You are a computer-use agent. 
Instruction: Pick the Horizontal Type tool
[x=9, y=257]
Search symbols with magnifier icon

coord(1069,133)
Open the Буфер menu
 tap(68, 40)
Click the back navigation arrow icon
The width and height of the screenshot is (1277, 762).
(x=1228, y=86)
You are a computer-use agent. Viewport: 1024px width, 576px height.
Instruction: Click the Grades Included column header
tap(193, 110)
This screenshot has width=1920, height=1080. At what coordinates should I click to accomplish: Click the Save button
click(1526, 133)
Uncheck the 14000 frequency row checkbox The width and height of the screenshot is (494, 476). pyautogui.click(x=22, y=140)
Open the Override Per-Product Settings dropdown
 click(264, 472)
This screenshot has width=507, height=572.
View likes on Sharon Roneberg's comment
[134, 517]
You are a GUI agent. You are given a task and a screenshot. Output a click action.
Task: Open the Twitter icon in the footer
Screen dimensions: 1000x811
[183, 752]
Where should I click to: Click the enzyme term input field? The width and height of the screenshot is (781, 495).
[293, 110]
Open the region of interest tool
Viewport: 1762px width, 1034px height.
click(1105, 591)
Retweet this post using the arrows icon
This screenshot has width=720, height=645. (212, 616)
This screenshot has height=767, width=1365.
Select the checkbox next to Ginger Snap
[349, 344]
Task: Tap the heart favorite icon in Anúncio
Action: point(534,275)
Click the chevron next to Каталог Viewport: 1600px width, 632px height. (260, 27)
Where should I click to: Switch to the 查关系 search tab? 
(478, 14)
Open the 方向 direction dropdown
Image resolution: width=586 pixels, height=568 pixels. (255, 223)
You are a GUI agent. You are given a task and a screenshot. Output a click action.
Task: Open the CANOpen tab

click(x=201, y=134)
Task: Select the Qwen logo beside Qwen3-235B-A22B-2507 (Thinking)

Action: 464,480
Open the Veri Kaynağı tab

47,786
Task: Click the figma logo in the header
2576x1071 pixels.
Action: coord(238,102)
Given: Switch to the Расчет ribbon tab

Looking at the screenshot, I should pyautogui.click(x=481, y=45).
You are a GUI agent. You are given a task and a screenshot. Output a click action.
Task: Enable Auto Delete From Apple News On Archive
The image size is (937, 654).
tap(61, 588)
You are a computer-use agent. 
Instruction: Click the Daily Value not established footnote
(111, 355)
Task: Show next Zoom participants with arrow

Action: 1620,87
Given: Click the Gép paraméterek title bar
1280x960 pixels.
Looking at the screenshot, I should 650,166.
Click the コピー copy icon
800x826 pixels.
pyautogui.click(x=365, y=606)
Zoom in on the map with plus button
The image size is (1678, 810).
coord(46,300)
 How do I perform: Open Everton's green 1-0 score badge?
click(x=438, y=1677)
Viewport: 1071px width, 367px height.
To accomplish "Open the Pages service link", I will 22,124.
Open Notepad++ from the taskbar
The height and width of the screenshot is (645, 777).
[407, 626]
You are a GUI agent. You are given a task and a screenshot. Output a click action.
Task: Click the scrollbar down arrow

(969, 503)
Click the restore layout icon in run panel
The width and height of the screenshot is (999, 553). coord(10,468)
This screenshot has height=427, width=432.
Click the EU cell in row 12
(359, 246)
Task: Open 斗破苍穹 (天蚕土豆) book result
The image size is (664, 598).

## Description of the task
Would you output the full listing exactly as given?

## Result for this exercise
You are a computer-use agent. 
Instruction: Pick the Horizontal Type tool
[x=9, y=257]
Search symbols with magnifier icon

coord(1069,133)
Open the Буфер menu
 tap(68, 40)
Click the back navigation arrow icon
The width and height of the screenshot is (1277, 762).
(x=1228, y=86)
You are a computer-use agent. Viewport: 1024px width, 576px height.
Instruction: Click the Grades Included column header
tap(193, 110)
This screenshot has width=1920, height=1080. At what coordinates should I click to accomplish: Click the Save button
click(1526, 133)
Uncheck the 14000 frequency row checkbox The width and height of the screenshot is (494, 476). pyautogui.click(x=22, y=140)
Open the Override Per-Product Settings dropdown
 click(264, 472)
This screenshot has width=507, height=572.
View likes on Sharon Roneberg's comment
[134, 517]
You are a GUI agent. You are given a task and a screenshot. Output a click action.
Task: Open the Twitter icon in the footer
Screen dimensions: 1000x811
[183, 752]
Where should I click to: Click the enzyme term input field? The width and height of the screenshot is (781, 495).
[293, 110]
Open the region of interest tool
Viewport: 1762px width, 1034px height.
click(1105, 591)
Retweet this post using the arrows icon
This screenshot has width=720, height=645. (212, 616)
This screenshot has height=767, width=1365.
Select the checkbox next to Ginger Snap
[349, 344]
Task: Tap the heart favorite icon in Anúncio
Action: point(534,275)
Click the chevron next to Каталог Viewport: 1600px width, 632px height. (260, 27)
Where should I click to: Switch to the 查关系 search tab? 
(478, 14)
Open the 方向 direction dropdown
Image resolution: width=586 pixels, height=568 pixels. (255, 223)
You are a GUI agent. You are given a task and a screenshot. Output a click action.
Task: Open the CANOpen tab

click(x=201, y=134)
Task: Select the Qwen logo beside Qwen3-235B-A22B-2507 (Thinking)

Action: 464,480
Open the Veri Kaynağı tab

47,786
Task: Click the figma logo in the header
2576x1071 pixels.
Action: coord(238,102)
Given: Switch to the Расчет ribbon tab

Looking at the screenshot, I should pyautogui.click(x=481, y=45).
You are a GUI agent. You are given a task and a screenshot. Output a click action.
Task: Enable Auto Delete From Apple News On Archive
The image size is (937, 654).
tap(61, 588)
You are a computer-use agent. 
Instruction: Click the Daily Value not established footnote
(111, 355)
Task: Show next Zoom participants with arrow

Action: 1620,87
Given: Click the Gép paraméterek title bar
1280x960 pixels.
Looking at the screenshot, I should 650,166.
Click the コピー copy icon
800x826 pixels.
pyautogui.click(x=365, y=606)
Zoom in on the map with plus button
The image size is (1678, 810).
coord(46,300)
 How do I perform: Open Everton's green 1-0 score badge?
click(x=438, y=1677)
Viewport: 1071px width, 367px height.
To accomplish "Open the Pages service link", I will 22,124.
Open Notepad++ from the taskbar
The height and width of the screenshot is (645, 777).
[407, 626]
You are a GUI agent. You are given a task and a screenshot. Output a click action.
Task: Click the scrollbar down arrow

(969, 503)
Click the restore layout icon in run panel
The width and height of the screenshot is (999, 553). coord(10,468)
This screenshot has height=427, width=432.
Click the EU cell in row 12
(359, 246)
Task: Open 斗破苍穹 (天蚕土豆) book result
The image size is (664, 598).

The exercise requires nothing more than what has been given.